__WHAT YOU WILL DO__:
For this exercise, repeat exactly the lines below starting at the line holding "Task: Select 京东快递 delivery method" and ending at the line holding "Task: Switch to the PS PL Interfaces page", both included, with no extra lines and no pictures.

── INFORMATION GIVEN

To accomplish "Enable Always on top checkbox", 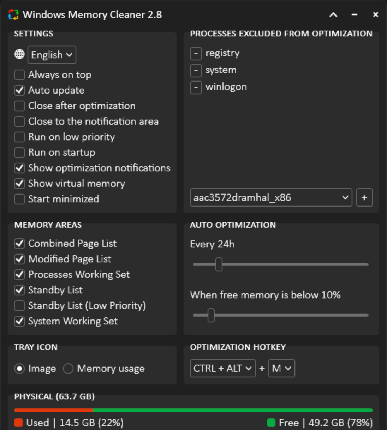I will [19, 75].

────
── INFORMATION GIVEN

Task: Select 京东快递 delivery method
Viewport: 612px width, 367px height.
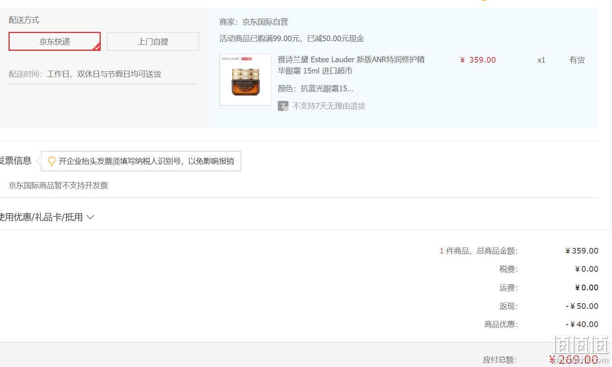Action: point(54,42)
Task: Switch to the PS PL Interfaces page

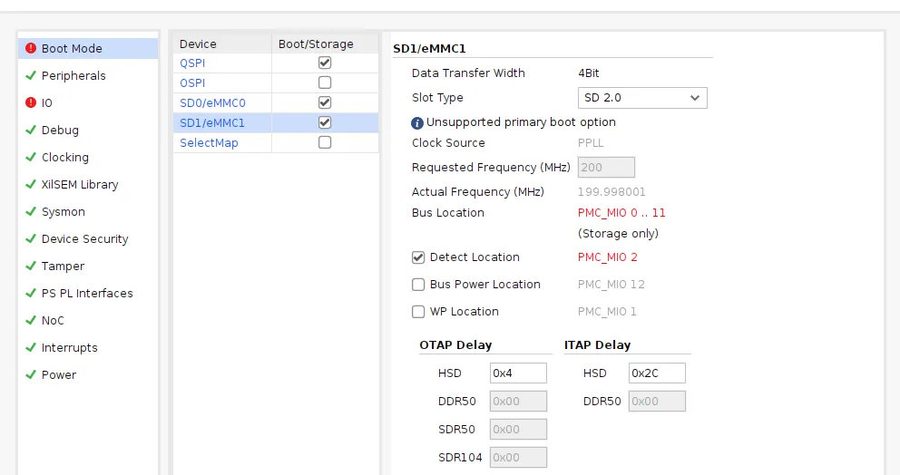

────
── INFORMATION GIVEN

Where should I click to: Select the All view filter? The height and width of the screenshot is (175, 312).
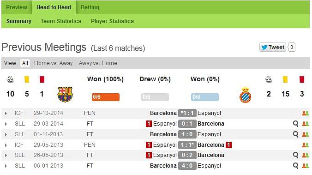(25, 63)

────

__OUTPUT OF THE TASK__:
Task: Select 京东快递 delivery method
Viewport: 612px width, 367px height.
Action: point(54,42)
Task: Switch to the PS PL Interfaces page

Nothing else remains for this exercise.